La modernité de Molière

 Opéra royal au Château de Versailles, photo de Jean-Philippe Carpentier.


J’étais au théâtre royal à Versailles pour voir le « Bourgeois Gentilhomme », une pièce de théâtre comédie ballet du XVIIème siècle et finalement toujours actuelle.

Monsieur Jourdain et tous les personnages de cette pièce sont certes emblématiques de leur époque, mais nous livrent des réflexions dont l’actualité est troublante en ce début d’année.

Si Louis XIV fut le premier à voir cette pièce, il est délicat de savoir ce qu’il y vit véritablement en son temps.

Monsieur Jourdain se voulait gentilhomme et il était prêt à toutes les fantaisies pour y parvenir.

Qui est aujourd’hui le gentilhomme qu’il voulait devenir ?

Il faut, tout d’abord, s’accorder sur la définition. Certes, le terme de gentilhomme a longtemps désigné un homme noble de naissance, à la différence de ceux qui étaient anoblis. Néanmoins, dans son acception littéraire, il désigne un homme distingué, qui se conduit avec délicatesse.

Cette question est d’importance car les qualités attachées à cet état, la distinction et la délicatesse, sont dans notre monde trop rares, alors qu’elles seraient nécessaires pour retrouver un peu de sérénité.

Monsieur Jourdain qui souhaite atteindre l’état de gentilhomme, voire celui de la noblesse, croit que tout s’acquiert par l’argent : les savoirs, les arts et l’amour.

Il est, de ce point de vue, d’une assourdissante modernité.

J’avais rappelé que la culture était et ne s’achetait pas, lorsque je mettais en avant la sobriété du magnifique projet de Bourges, la future capitale européenne de la culture.

Monsieur Jourdain a le mérite de nous rappeler qu’au-delà de la culture, bien d’autres choses ne s’achètent pas.

Aidé par son ancrage historique, il aurait pu ajouter à la liste la civilisation, notre civilisation Française et européenne.

Nous la partageons, nous l’éprouvons et nous la vivons et elle ne coûte rien.
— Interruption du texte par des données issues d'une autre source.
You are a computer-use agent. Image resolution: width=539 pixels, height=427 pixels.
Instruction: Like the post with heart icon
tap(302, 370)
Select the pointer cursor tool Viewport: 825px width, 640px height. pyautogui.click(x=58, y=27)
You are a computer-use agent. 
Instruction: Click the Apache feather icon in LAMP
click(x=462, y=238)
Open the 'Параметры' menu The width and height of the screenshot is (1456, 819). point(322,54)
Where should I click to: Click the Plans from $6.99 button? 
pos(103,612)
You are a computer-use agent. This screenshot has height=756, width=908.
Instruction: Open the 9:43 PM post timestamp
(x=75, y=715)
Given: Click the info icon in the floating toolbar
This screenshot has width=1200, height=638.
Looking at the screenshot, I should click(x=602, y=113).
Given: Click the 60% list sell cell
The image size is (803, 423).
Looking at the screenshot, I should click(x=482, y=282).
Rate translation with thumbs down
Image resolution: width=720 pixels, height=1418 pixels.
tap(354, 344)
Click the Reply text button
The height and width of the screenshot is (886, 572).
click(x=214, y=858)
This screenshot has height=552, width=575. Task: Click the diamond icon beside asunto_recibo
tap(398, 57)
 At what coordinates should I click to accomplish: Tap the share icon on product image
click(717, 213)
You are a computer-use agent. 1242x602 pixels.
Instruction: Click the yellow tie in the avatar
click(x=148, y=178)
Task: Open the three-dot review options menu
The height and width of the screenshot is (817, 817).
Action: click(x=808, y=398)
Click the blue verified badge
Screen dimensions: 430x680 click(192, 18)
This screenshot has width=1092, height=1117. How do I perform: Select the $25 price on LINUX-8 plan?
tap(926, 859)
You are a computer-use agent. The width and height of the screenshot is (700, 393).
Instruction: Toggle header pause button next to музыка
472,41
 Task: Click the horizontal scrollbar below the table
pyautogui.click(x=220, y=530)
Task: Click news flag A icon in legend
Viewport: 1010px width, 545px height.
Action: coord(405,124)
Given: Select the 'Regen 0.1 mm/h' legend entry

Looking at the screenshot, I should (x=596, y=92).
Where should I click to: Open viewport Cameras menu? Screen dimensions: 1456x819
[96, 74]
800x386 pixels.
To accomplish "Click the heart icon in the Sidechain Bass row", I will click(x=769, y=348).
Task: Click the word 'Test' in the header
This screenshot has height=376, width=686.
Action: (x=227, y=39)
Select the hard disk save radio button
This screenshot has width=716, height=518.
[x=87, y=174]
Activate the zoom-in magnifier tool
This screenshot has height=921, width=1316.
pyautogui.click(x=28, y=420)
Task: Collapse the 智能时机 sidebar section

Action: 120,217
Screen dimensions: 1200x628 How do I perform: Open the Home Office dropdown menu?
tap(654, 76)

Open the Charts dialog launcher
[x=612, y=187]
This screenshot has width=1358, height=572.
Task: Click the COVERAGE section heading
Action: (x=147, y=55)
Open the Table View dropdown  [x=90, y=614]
Et pourtant elle est attaquée puisque nous subissons, continuellement, les assauts de la décivilisation.

A cela s’ajoute un autre point qui ne s’achète pas, l’éducation.

Finalement Monsieur Jourdain pose en quelques phrases, en prose, un des grands problèmes de notre époque, la croyance que tout s’achète.

Il montre aussi la folie qui peut frapper celui qui croit tout posséder et dont la vanité fait perdre les repères les plus élémentaires.

Monsieur Jourdain nous rappelle les limites du pouvoir, quel qu’en soit le niveau, et combien il est dangereux de s’éloigner des autres et de la réalité.

De manière, sommes toutes moderne, Madame Jourdain tempère son mari, recentre et parvient, par son habilité, à ses fins.

Elle en dit long sur le rôle et l’importance des femmes qui, à l’inverse des croyances ancrées, avaient, déjà au XVIIème siècle, un rôle, une influence et n’étaient pas soumise à une toute puissance patriarcale souvent fantasmée.

En bref, Molière est moderne.

Il nous plonge aux tréfonds de nous-mêmes et dresse des portraits qui touchent autant les plus puissants que les plus humbles. Il nous appelle au bon sens.

Comme Molière, adoptons en 2024 une tonalité positive et pleine d’espoir de voir triompher, cette année, le bon sens pour voir prospérer notre bien commun.